Le 19 juin 1986, Coluche trouvait la mort dans un accident de moto sur la route entre Cannes et Opio, dans les Alpes-Maritimes, percuté par un camion de 38 tonnes. Une tragédie qui continue d’alimenter les hypothèses d’un complot visant l’humoriste.
Les années passent, le doute subsiste. Le documentaire «Mon Coluche à moi» de Michel Denisot, diffusé le 28 mai dernier sur TMC, a donné la parole à Ludovic Paris, un des deux amis présents le jour de la mort de Coluche, le 19 juin 1986, après que l’humoriste a percuté un camion de 38 tonnes sur une route départementale entre Cannes et Opio.
Il a ainsi rappelé que, contrairement aux informations transmises à l’époque, Coluche roulait paisiblement sur sa moto – une Honda 11 VFC noire et rouge – avant de percuter le poids lourd. «J’étais derrière lui. On était tous les trois, on roulait peinard sur les petites routes de la Provence, c’était sympa. Mais bon, ce fameux camion, on se demande pourquoi il était là», a expliqué Ludovic Paris.
Selon l’enquête policière, l’humoriste, qui roulait sans casque, a heurté l’avant droit du véhicule alors que celui-ci a brusquement réalisé un virage sec, le tuant sur le coup. «On ne m’enlèvera pas de la tête que ce n’est pas normal. C’était un petit coup monté, comme on appelle ça. Je le dis, la période Mitterrand n’était pas évidente. Enfin bon, c’est comme ça, c’est la vie», a ajouté l’ami de Coluche dans le documentaire.
Une manœuvre inattendue
Un témoignage qui colle aux propos de l’autre ami, Didier Lavergne, qui avait accepté de revenir sur les circonstances de l’accident dans le livre «Coluche, l'accident - contre-enquête», écrit en 2006 par Antoine Casubolo et Jean Depussé. «Il roulait vers nous, ça j'en suis sûr. Il aurait été arrêté, et puis il aurait tourné et fait la manœuvre quand on est arrivés, bon, peut-être que je me serais posé moins de questions. Mais là, c'était comme s'il avait fait exprès, pour nous foutre en l'air, tu vois», avait-il expliqué.
Dans leur livre, les auteurs affirment qu’au lendemain du drame «personne n'a pris la peine de consulter les témoins. Les journaux se sont contentés de reprendre les infos diffusées par l'AFP. Or, il se trouve que Coluche roulait à soixante kilomètres à l'heure (sur une route limitée à 90km/h, ndlr) dans une ligne droite. Le camion arrivait en sens inverse pratiquement au pas et au dernier moment, il a viré à gauche».
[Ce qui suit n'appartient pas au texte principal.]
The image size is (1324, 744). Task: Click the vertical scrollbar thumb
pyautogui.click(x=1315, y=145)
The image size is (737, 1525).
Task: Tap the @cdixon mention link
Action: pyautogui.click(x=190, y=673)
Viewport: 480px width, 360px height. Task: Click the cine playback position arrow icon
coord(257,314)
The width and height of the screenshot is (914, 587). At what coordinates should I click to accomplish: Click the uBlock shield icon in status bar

Pour certains fans de Coluche, ce dernier s’était attiré des ennuis après sa course à l’élection présidentielle en 1981 où il enregistrera jusqu’à 10% d’intentions de vote avant de retirer sa candidature. D’autres assuraient que c’était l’industrie agro-alimentaire qui avait vu d’un mauvais œil la création des Restos du cœur. En 2020, sur RTL, le fils de Coluche, Marius, s’était exprimé face aux multiples théories du complot à propos de la mort de son père.
Selon lui, il ne s’agit que de simples fantasmes face à une mort en apparence trop «banale» pour être vraie : «C'est un peu la même chose que pour Elvis Presley, Hitler ou Lady Di : les gens ne peuvent pas admettre qu'un type aussi extraordinaire [que mon père, NDLR] puisse avoir une mort 'banale' et donc le fantasme prend le pas sur la raison et ils se mettent à penser tout et n'importe quoi».